▶ Data to examine:
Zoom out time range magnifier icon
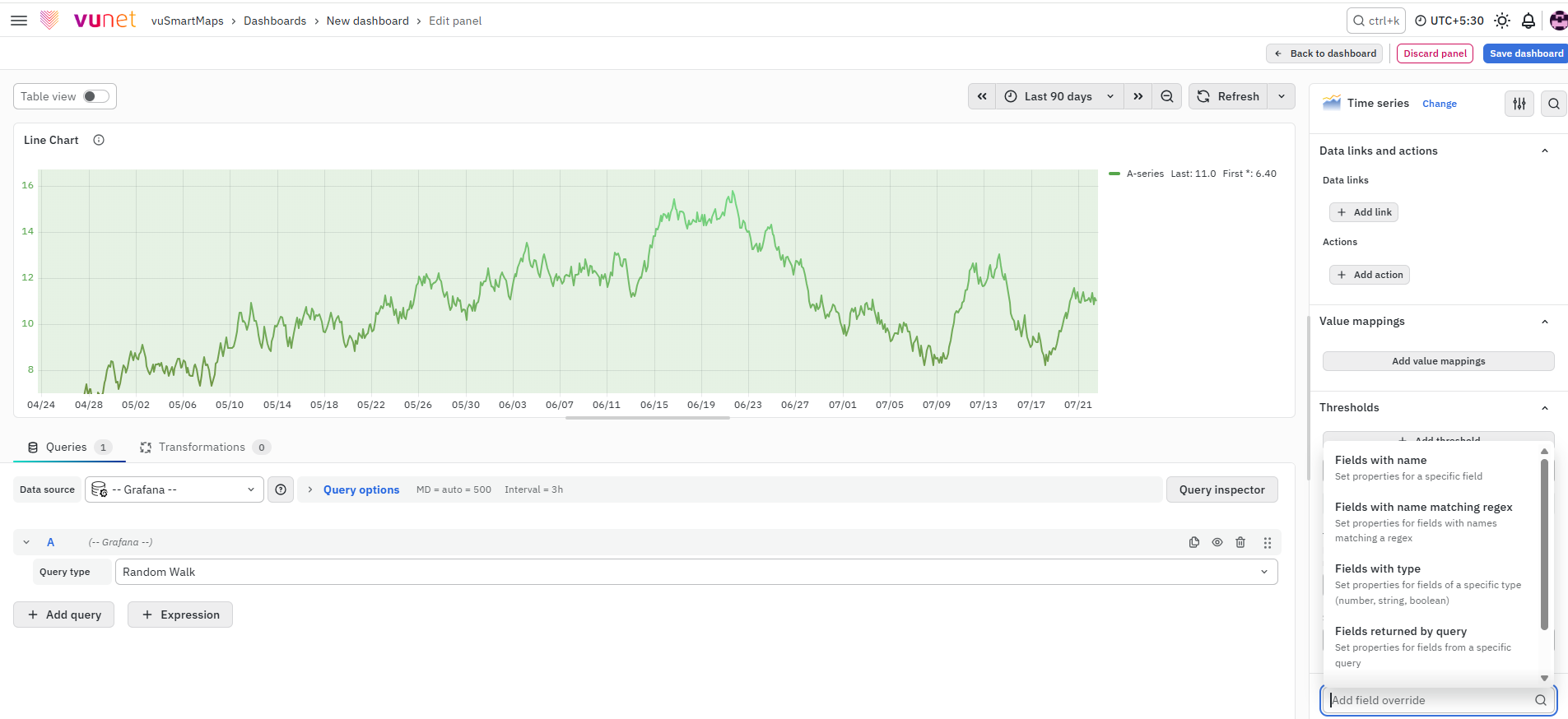The height and width of the screenshot is (719, 1568). coord(1167,96)
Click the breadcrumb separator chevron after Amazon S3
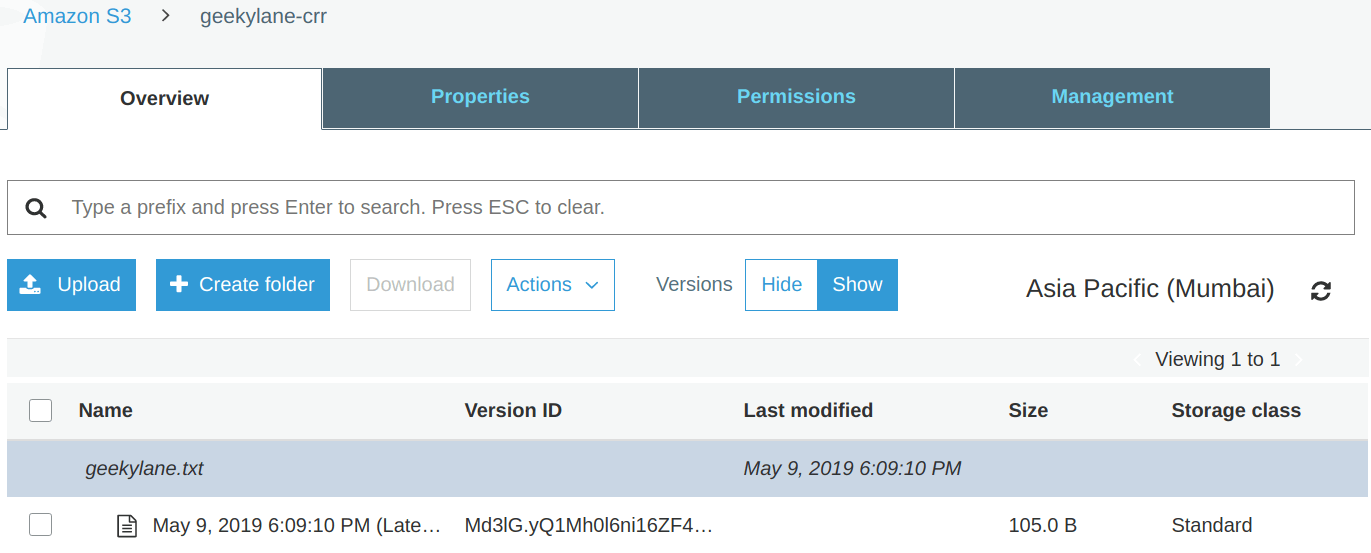The image size is (1371, 553). [x=166, y=16]
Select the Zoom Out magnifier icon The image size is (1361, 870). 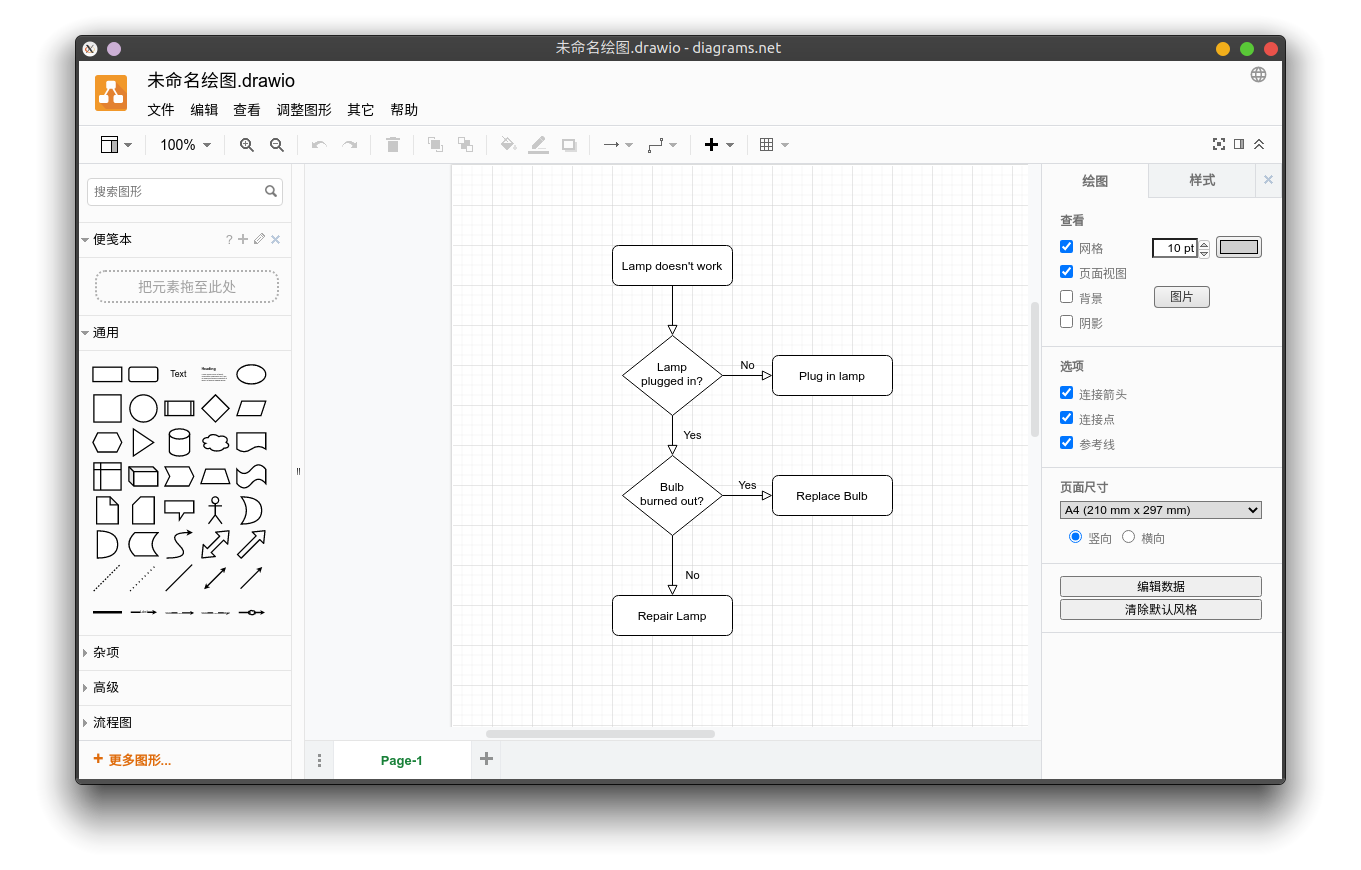[276, 144]
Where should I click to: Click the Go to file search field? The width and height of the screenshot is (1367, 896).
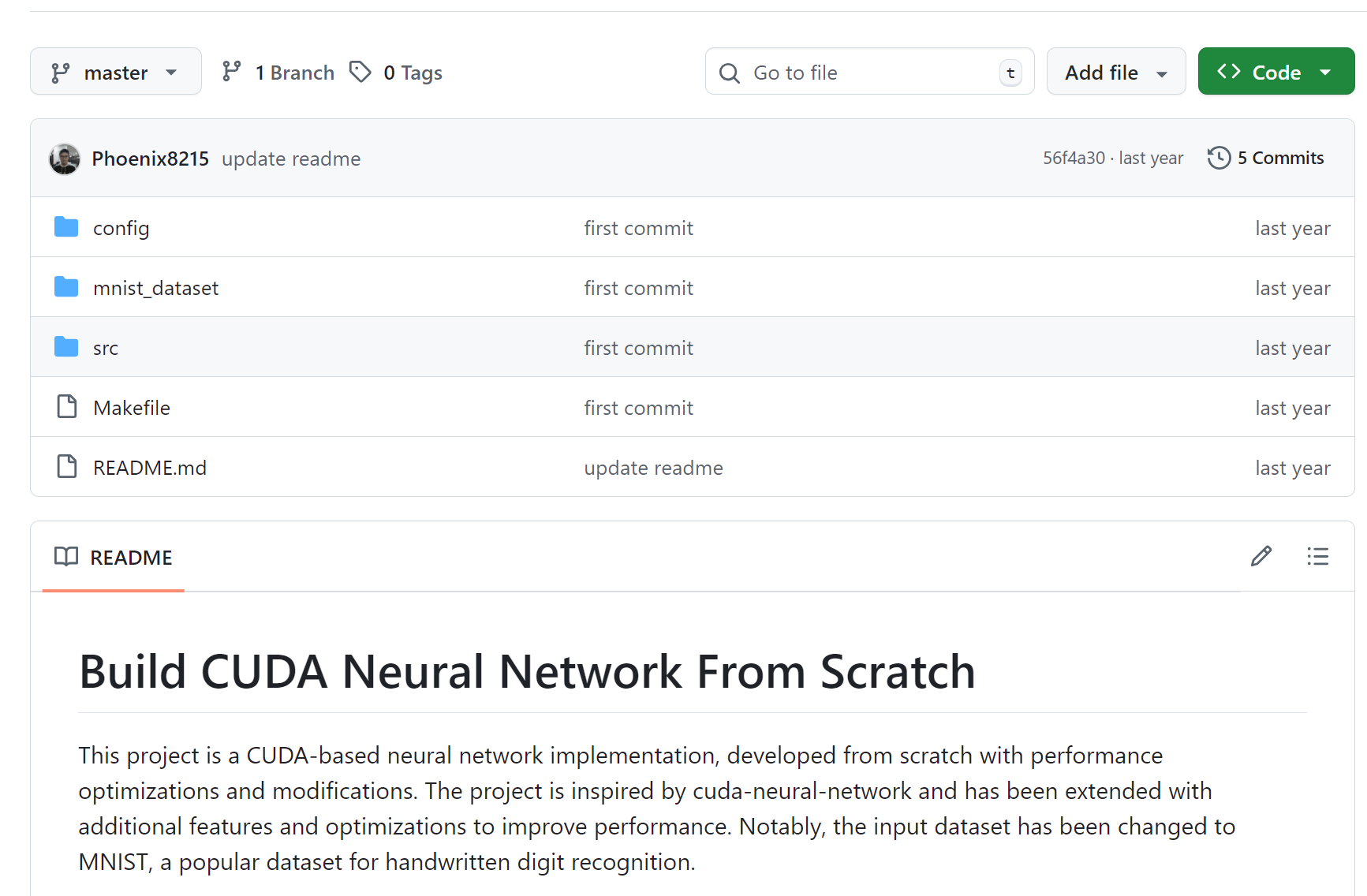point(868,73)
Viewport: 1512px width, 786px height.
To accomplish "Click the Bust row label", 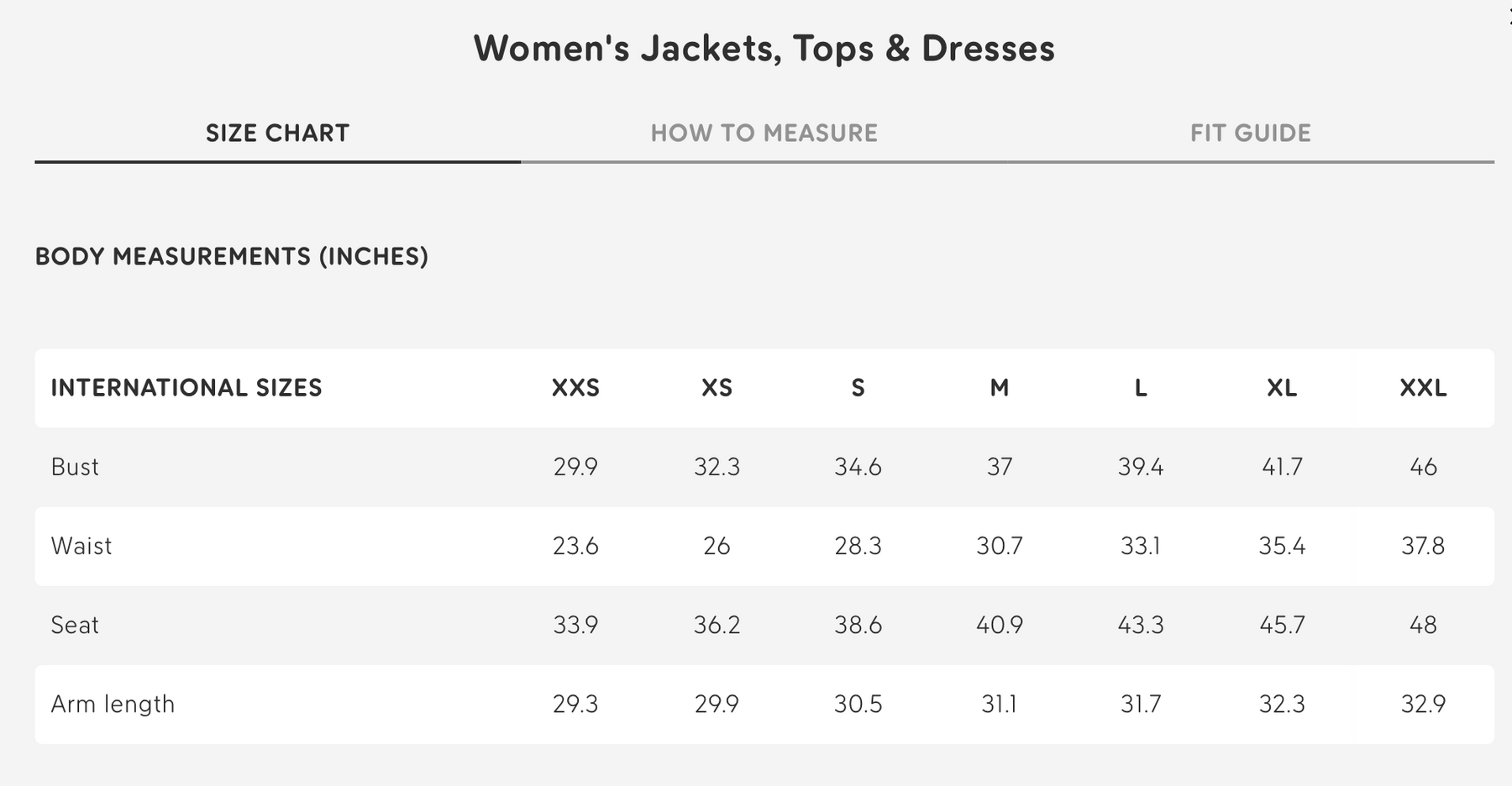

▶ Action item: Exactly the lines from the one holding "Where should I" through the last line of the entries, both included, are to be duplicated; leave the pictures out.

▶ Output below:
Where should I click to: Click the Go to file search field? The width and height of the screenshot is (1367, 896).
point(868,73)
Viewport: 1512px width, 786px height.
To accomplish "Click the Bust row label", 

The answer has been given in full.